Personal information
- Full name: Michael Anthony John Seager
- Born: 8 December 1947 (age 78) Salisbury, Southern Rhodesia
- Batting: Left-handed
- Bowling: Right-arm medium
- Relations: Christopher Seager (brother)

Domestic team information
- 1978/79: Rhodesia B
- 1969–1970: Berkshire

Career statistics
| Competition | First-class |
| Matches | 1 |
| Runs scored | 48 |
| Batting average | 24.00 |
| 100s/50s | –/– |
| Top score | 41 |
| Balls bowled | – |
| Wickets | – |
| Bowling average | – |
| 5 wickets in innings | – |
| 10 wickets in match | – |
| Best bowling | – |
| Catches/stumpings | –/– |
- Source: Cricinfo, 23 November 2011

= Michael Seager =

Zimbabwean cricketer

Michael Anthony John Seager (born 8 December 1947) is a former Zimbabwean cricketer. Seager was a left-handed batsman who bowled right-arm medium pace. He was born at Salisbury, Southern Rhodesia (today Harare, Zimbabwe).

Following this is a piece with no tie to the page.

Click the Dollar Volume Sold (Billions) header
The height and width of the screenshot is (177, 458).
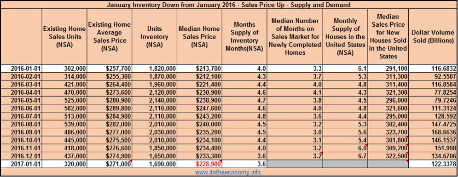click(x=433, y=37)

Seager made his debut in English county cricket for Berkshire in the 1969 Minor Counties Championship against Dorset. He played Minor counties cricket for Berkshire in 1969 and 1970 seasons, making a total of ten appearances. Back in Rhodesia, he later made a single first-class appearances for Rhodesia B against Natal B in February 1979. In this match, Seager scored 7 runs in Rhodesia B's first-innings, before being dismissed by Ismail Ebrahim, while in their second-innings he scored 41 runs, before being dismissed by Peter Williams. Natal B won the match by 37 runs.

His brother, Christopher, was also a first-class cricketer.